Shrine at Edmonton General Hospital
Several years ago a friend of mine published a guidebook to Canadian shrines. It was quite comprehensive, including the big, well-known shrines like Ste Anne de Beaupré, and small road-side shrines that had been set up by who knows whom in devotion to the Mother of God or the Sacred Heart of Jesus or some saint or other.

But there's another kind of shrine that we're increasingly aware of in Western culture. I'm referring to the popular sort of shrine that usually appears spontaneously to mark either the location of a tragedy or devotion to someone famous who has died. Under the rubric of popular shrines I would include the candles and flowers and sympathy cards at Kensington Palace after Princess Diana died, or similar displays after the Montreal Massacre, or when any public figure dies. It's interesting, in passing, that in our secular age so many people seem to discover quickly where to find the votive candles that are so often part of these popular shrines.
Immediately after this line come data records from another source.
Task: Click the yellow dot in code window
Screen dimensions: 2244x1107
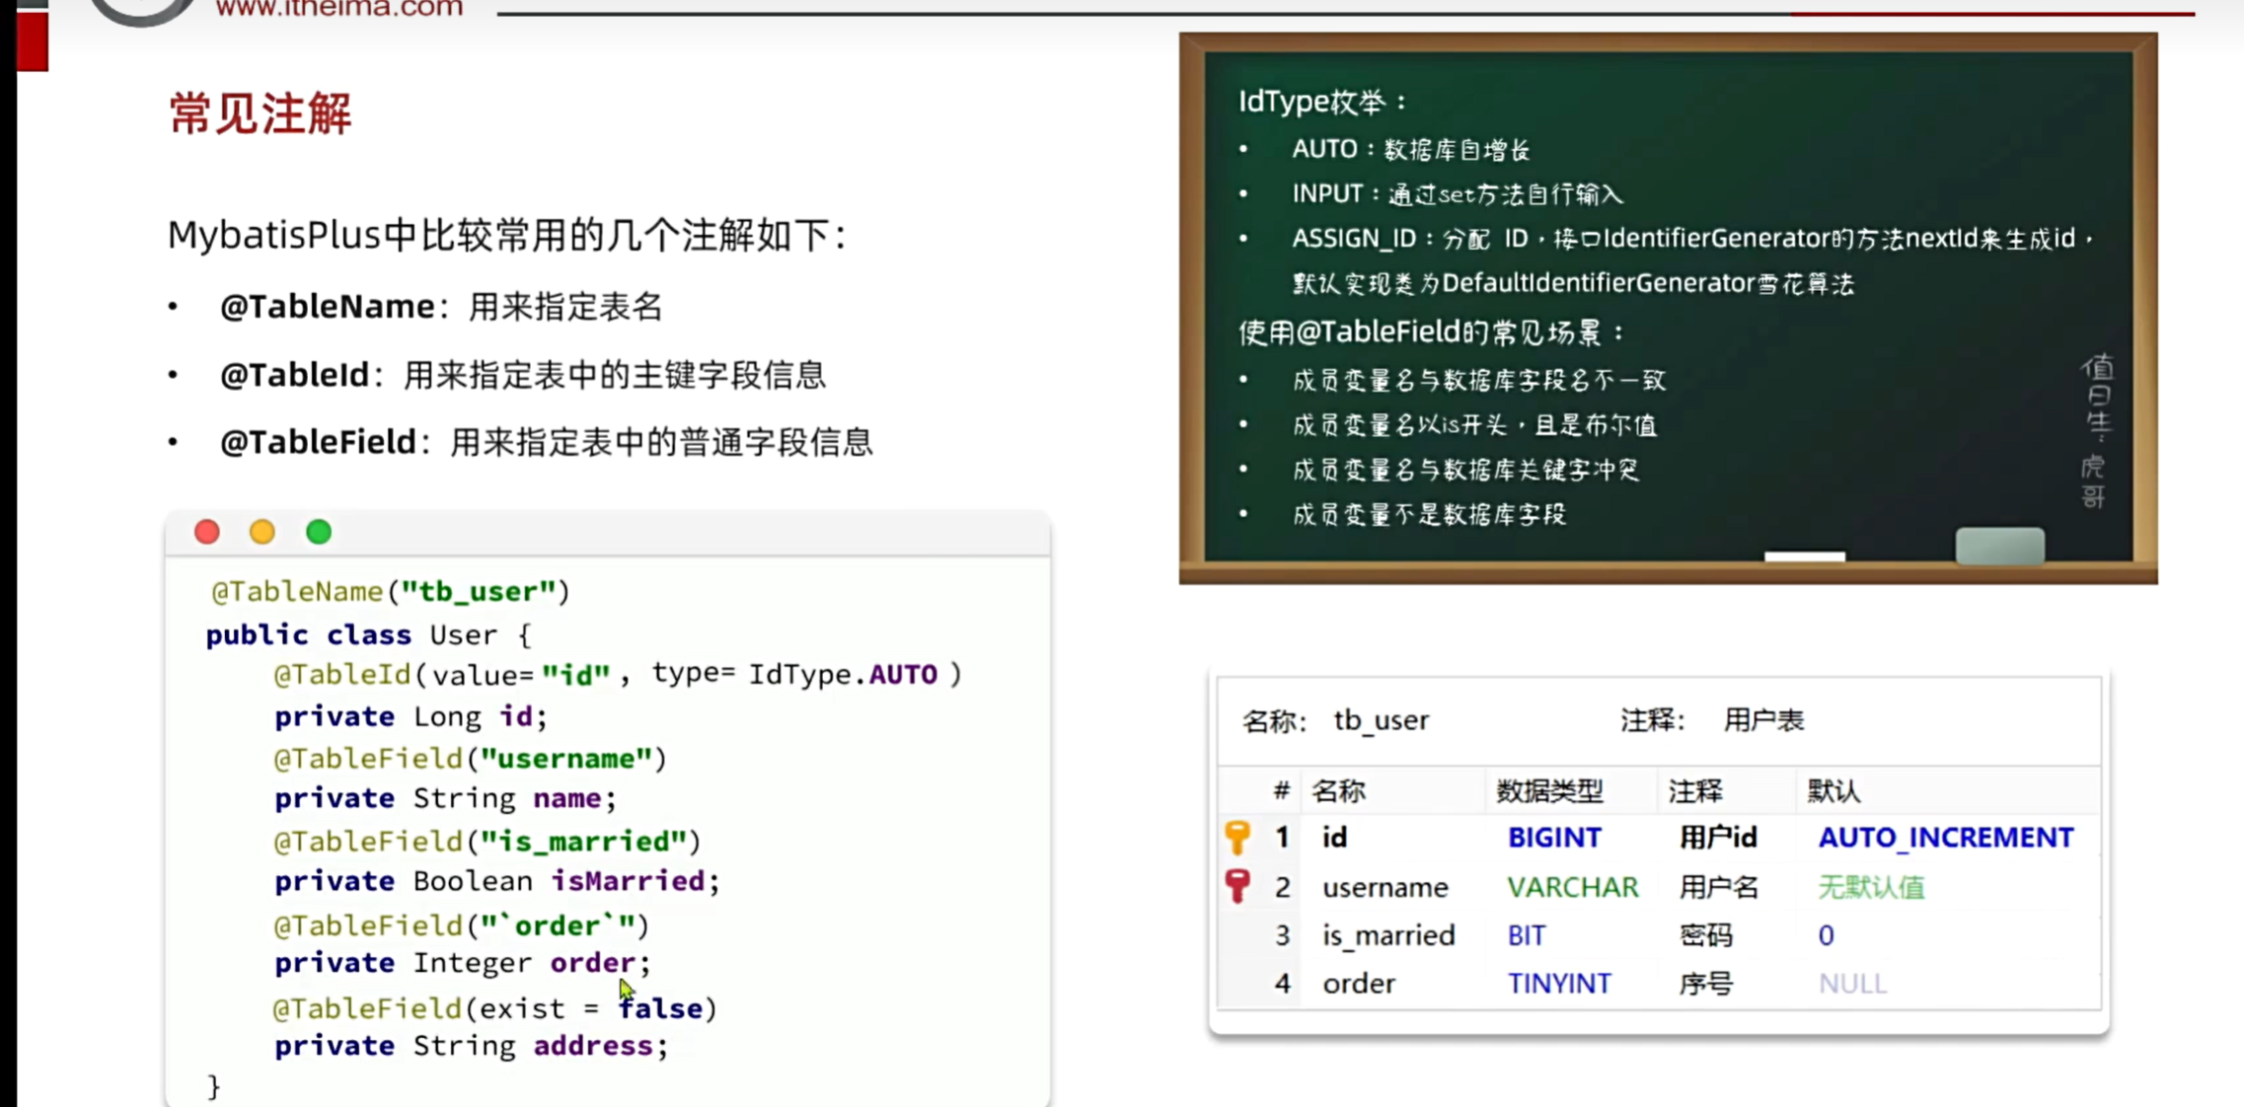Action: pyautogui.click(x=262, y=533)
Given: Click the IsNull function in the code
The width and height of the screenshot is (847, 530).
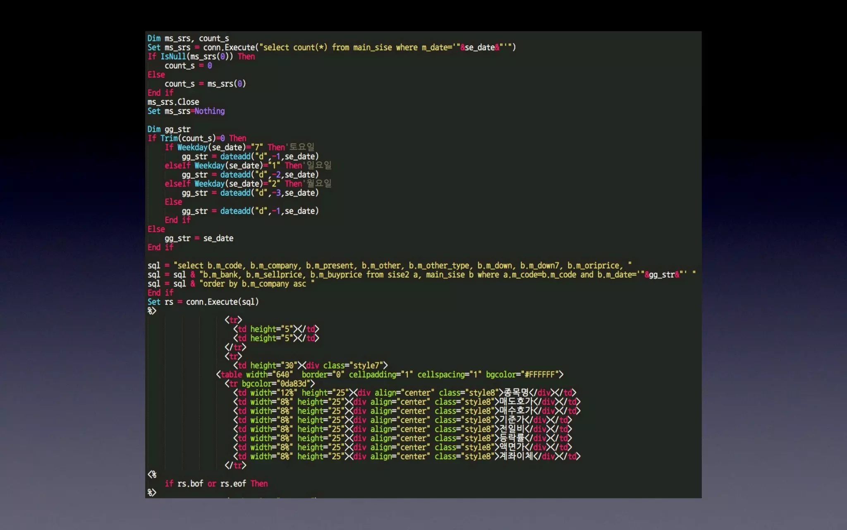Looking at the screenshot, I should pos(173,57).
Then there are the smaller version of popular shrines, the little clusters of bouquets, or perhaps a small wooden cross, which mark the spot of a road accident. These are definitely visible along the highways in Alberta as they are anywhere in North America. Driving on the highway I can't help but wonder about whether certain locations are particularly dangerous, given the presence of several memorials.

Edmonton also has what I like to call municipal shrines. These are locations marked by city road signs as places where someone has died in a traffic accident. In the case of the one shown here, it was mixed with a popular shrine, as someone had carefully taped a photo of the deceased and some plastic flowers to the pole beneath the municipal sign.

I guess the message of these municipal shrines is not so much to honour the accident victim as to remind drivers that they bear responsibility for the life and safety of pedestrians, and that taking that responsibility too lightly results in someone's fatality.

Be careful out there. And, oh yes, may the victims of traffic accidents rest in peace.